One was missing. Bella’s Snowflake.
Anxious to find her before she became dinner for a wily fox, we did a lap of the property. Called. Searched. Looked under shrubs and behind trees. But there was no sign of her. She of the rich brown plumage and gentle curiosity was nowhere to be found.
We locked the rest away and went back inside, heavy with the kind of sorrow that comes not just from anticipated loss, but from knowing it was our fault. I sat by the fire, picturing her taken, caught by sharp teeth or strong talons. Dying alone, terrified.
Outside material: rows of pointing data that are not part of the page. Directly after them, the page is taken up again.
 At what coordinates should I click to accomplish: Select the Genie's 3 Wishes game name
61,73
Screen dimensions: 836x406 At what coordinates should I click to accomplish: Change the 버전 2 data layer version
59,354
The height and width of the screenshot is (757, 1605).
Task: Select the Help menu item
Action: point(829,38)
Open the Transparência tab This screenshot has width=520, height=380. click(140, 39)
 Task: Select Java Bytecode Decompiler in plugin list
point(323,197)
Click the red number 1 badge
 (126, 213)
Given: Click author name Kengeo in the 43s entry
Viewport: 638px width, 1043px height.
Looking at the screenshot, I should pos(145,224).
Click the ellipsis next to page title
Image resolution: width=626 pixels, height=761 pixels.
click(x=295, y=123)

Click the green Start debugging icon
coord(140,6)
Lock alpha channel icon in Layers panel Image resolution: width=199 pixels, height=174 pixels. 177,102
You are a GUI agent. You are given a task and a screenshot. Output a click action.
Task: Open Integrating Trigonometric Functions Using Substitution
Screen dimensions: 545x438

I even went out again at 10pm with a torch, scanning the bushes, hoping she’d be standing there waiting, repentant and cold. But still there was no sign of her.
That night I didn’t sleep. I tossed and turned, plagued by thoughts of what we might find the next morning. Feathers. Entrails. A carcass? Plagued also by the idea of our whole flock being pillaged. If a fox got a taste with Snowflake, would the rest survive? If we wanted them to be free-range and therefore truly happy, would they be picked off one by one until there were none?
In the grey light of early morning, we put on our boots and went straight out, heart braced to face the worst. We rounded the corner to the Palazzo — and there she was. Snowflake. Scratching outside the coop without a care in the world. Busy. Unbothered.
I was both astonished and tearful with joy.
Photo: Bella and Nonno with Snowflake in the summer holidays.
She hadn’t been lost. She hadn’t been taken. She hadn’t needed finding.
Snowflake had simply spent a night away. Alone. Unseen. Unaccounted for. She'd stepped into something more ancient and unpredictable. Something outside the confines of the coop and our control.
She’d had a night of wildness.
What struck me, even more than the fact she survived, was how calm she was. She wasn’t rattled. She wasn’t injured or panicked. She was fine. Like she knew something we didn’t.
And maybe she did.
Later that day, I remembered something too. A night of my own just two years ago, when I did a 24-hour vision quest in the wilderness as part of an immersive nature course. No fire. No tent. No food. No one nearby.
Just me, a mat beneath me, a sleeping bag and an immense sky that did not care I was there. I wasn’t comfortable. I wasn’t stressed. But I was alive, awake, alert yet somehow held by the land. And I came back from that night changed. Just a little stronger and a little more aware that we are not in control— that we don’t own life. We just get to witness it and adapt to it.
Maybe Snowflake did the same. Maybe she tucked herself up on the crook of a low branch and just waited, utterly still, while the moon moved overhead and the predators passed her by. Maybe she too felt the awe of being alone and tiny under the stars, yet somehow safe.
I like to think she claimed something that night. A sliver of freedom. A brush with untamed nature. A reminder that even here, in their well-tended and safe Chook Palazzo, the wild still calls.
We think we’re in charge, that if we lock the gate on time and do all the right things, we can keep everyone safe. But we can’t. Not always. The wild has its own rules. And sometimes, the ones we think need protecting just slip into the dark and come back stronger.
So now, every time I see Snowflake pecking for grubs and scratching around in the autumn leaves, I smile a little. Not just because she made it. But because she knows something the rest of us have forgotten.
That safety isn’t everything.
That wildness lives on.
And that sometimes, the ones we think are lost are just out there finding themselves.